**Supplied material:**
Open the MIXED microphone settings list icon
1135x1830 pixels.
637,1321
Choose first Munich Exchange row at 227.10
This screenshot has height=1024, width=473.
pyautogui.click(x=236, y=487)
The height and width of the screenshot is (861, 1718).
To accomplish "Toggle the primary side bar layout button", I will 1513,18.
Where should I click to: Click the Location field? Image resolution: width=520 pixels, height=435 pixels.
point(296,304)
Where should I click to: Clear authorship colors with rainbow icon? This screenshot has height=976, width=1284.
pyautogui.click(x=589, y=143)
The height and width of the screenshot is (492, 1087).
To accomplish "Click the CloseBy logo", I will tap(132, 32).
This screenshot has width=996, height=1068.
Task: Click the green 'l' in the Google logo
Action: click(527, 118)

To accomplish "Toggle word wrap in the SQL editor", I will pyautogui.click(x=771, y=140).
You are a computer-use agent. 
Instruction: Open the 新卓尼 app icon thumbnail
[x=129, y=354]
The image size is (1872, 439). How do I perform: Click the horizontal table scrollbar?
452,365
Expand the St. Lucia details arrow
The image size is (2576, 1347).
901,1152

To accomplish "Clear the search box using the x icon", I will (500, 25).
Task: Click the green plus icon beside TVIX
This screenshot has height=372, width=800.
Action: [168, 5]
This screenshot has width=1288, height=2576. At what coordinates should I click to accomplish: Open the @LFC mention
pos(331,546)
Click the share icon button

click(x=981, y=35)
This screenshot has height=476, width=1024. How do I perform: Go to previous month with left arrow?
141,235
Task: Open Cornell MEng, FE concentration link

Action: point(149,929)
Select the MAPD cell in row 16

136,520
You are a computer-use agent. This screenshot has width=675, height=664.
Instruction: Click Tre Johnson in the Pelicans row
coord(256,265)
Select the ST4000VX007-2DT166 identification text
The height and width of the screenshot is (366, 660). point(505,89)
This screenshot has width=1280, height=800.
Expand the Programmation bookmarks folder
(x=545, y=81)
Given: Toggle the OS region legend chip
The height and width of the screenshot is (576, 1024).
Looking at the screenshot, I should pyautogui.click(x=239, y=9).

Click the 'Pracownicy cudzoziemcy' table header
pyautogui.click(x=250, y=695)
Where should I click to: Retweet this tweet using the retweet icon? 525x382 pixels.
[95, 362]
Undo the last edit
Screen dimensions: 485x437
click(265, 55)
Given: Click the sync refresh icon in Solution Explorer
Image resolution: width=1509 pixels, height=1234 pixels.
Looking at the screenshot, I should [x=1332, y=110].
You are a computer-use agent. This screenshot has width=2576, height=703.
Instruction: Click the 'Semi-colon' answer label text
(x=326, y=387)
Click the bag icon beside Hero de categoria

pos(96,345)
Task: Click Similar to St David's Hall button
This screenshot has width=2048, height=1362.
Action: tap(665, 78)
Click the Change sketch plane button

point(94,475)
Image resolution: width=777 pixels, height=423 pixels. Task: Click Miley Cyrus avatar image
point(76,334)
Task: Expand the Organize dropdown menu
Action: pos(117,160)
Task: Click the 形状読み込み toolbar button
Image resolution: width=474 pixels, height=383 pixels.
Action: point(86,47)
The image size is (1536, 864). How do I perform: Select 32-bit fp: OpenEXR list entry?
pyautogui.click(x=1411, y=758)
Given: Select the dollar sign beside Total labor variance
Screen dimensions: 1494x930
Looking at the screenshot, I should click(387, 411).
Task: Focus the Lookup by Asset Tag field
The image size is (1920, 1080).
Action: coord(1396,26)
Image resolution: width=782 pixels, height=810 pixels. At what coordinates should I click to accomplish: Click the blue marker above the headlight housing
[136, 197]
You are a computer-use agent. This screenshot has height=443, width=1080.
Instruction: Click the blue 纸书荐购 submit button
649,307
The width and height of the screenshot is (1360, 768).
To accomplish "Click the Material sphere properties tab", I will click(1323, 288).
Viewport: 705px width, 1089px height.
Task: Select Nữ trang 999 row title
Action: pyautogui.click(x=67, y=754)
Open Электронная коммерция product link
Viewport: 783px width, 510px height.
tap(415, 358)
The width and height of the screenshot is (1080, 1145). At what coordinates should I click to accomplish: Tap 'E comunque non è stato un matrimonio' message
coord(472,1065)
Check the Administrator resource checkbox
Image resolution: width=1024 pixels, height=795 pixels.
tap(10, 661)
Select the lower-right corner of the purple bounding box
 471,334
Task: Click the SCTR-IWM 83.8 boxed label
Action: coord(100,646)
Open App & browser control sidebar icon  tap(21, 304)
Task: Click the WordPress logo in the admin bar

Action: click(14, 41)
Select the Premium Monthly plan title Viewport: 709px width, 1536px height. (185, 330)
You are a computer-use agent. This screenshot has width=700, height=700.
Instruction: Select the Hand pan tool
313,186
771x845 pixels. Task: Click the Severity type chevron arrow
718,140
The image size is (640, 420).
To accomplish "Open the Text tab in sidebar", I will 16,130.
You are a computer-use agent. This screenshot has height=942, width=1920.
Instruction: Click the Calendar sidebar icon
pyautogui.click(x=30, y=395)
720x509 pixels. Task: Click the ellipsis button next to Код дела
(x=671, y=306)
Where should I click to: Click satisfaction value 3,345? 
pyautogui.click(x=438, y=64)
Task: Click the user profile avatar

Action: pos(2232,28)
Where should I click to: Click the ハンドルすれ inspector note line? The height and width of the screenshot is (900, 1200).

**Written request:** Find every line in the listing above that contains the string "pyautogui", matching case exactly, and copy each of those lines.

**Correct output:**
pyautogui.click(x=236, y=487)
pyautogui.click(x=589, y=143)
To accomplish "Toggle word wrap in the SQL editor", I will pyautogui.click(x=771, y=140).
Looking at the screenshot, I should pyautogui.click(x=239, y=9).
pyautogui.click(x=250, y=695)
pyautogui.click(x=1411, y=758)
Action: pyautogui.click(x=67, y=754)
pyautogui.click(x=30, y=395)
pyautogui.click(x=438, y=64)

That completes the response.